_Requirement_
Format the rows below as a numbered list with one line per item, leaving out the blank lines.
____ Information provided
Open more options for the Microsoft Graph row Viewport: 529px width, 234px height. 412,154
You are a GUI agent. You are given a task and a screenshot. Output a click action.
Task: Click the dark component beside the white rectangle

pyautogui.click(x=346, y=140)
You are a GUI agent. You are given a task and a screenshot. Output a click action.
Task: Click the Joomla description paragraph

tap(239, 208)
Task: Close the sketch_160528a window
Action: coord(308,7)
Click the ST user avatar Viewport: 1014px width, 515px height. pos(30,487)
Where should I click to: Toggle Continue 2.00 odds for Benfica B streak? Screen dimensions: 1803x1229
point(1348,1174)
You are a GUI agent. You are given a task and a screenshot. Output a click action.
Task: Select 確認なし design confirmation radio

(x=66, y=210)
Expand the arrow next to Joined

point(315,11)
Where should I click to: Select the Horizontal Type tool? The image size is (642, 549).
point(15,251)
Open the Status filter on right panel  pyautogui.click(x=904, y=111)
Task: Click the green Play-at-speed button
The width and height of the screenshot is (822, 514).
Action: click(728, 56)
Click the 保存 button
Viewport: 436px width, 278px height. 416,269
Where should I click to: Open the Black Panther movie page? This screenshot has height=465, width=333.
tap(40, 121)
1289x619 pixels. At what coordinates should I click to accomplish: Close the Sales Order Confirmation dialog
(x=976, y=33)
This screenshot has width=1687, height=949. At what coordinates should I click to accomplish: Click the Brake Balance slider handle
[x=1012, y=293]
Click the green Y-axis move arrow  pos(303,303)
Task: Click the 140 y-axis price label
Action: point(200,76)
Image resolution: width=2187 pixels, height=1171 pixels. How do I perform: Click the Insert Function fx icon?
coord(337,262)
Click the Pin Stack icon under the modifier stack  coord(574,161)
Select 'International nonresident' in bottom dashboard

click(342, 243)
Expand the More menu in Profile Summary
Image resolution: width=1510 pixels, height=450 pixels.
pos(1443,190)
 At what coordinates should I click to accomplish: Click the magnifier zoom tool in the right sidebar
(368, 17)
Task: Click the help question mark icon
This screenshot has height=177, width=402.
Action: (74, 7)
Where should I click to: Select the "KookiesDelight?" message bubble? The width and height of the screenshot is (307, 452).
________
_Answer to this task_
1. Open more options for the Microsoft Graph row Viewport: 529px width, 234px height. 412,154
2. You are a GUI agent. You are given a task and a screenshot. Output a click action.
3. Task: Click the dark component beside the white rectangle
4. pyautogui.click(x=346, y=140)
5. You are a GUI agent. You are given a task and a screenshot. Output a click action.
6. Task: Click the Joomla description paragraph
7. tap(239, 208)
8. Task: Close the sketch_160528a window
9. Action: coord(308,7)
10. Click the ST user avatar Viewport: 1014px width, 515px height. pos(30,487)
11. Where should I click to: Toggle Continue 2.00 odds for Benfica B streak? Screen dimensions: 1803x1229
12. point(1348,1174)
13. You are a GUI agent. You are given a task and a screenshot. Output a click action.
14. Task: Select 確認なし design confirmation radio
15. (x=66, y=210)
16. Expand the arrow next to Joined
17. point(315,11)
18. Where should I click to: Select the Horizontal Type tool? The image size is (642, 549).
19. point(15,251)
20. Open the Status filter on right panel  pyautogui.click(x=904, y=111)
21. Task: Click the green Play-at-speed button
22. The width and height of the screenshot is (822, 514).
23. Action: click(728, 56)
24. Click the 保存 button
25. Viewport: 436px width, 278px height. 416,269
26. Where should I click to: Open the Black Panther movie page? This screenshot has height=465, width=333.
27. tap(40, 121)
28. 1289x619 pixels. At what coordinates should I click to accomplish: Close the Sales Order Confirmation dialog
29. (x=976, y=33)
30. This screenshot has width=1687, height=949. At what coordinates should I click to accomplish: Click the Brake Balance slider handle
31. [x=1012, y=293]
32. Click the green Y-axis move arrow  pos(303,303)
33. Task: Click the 140 y-axis price label
34. Action: point(200,76)
35. Image resolution: width=2187 pixels, height=1171 pixels. How do I perform: Click the Insert Function fx icon?
36. coord(337,262)
37. Click the Pin Stack icon under the modifier stack  coord(574,161)
38. Select 'International nonresident' in bottom dashboard
39. click(342, 243)
40. Expand the More menu in Profile Summary
41. Image resolution: width=1510 pixels, height=450 pixels.
42. pos(1443,190)
43.  At what coordinates should I click to accomplish: Click the magnifier zoom tool in the right sidebar
44. (368, 17)
45. Task: Click the help question mark icon
46. This screenshot has height=177, width=402.
47. Action: (74, 7)
48. Where should I click to: Select the "KookiesDelight?" message bubble? The width and height of the screenshot is (307, 452).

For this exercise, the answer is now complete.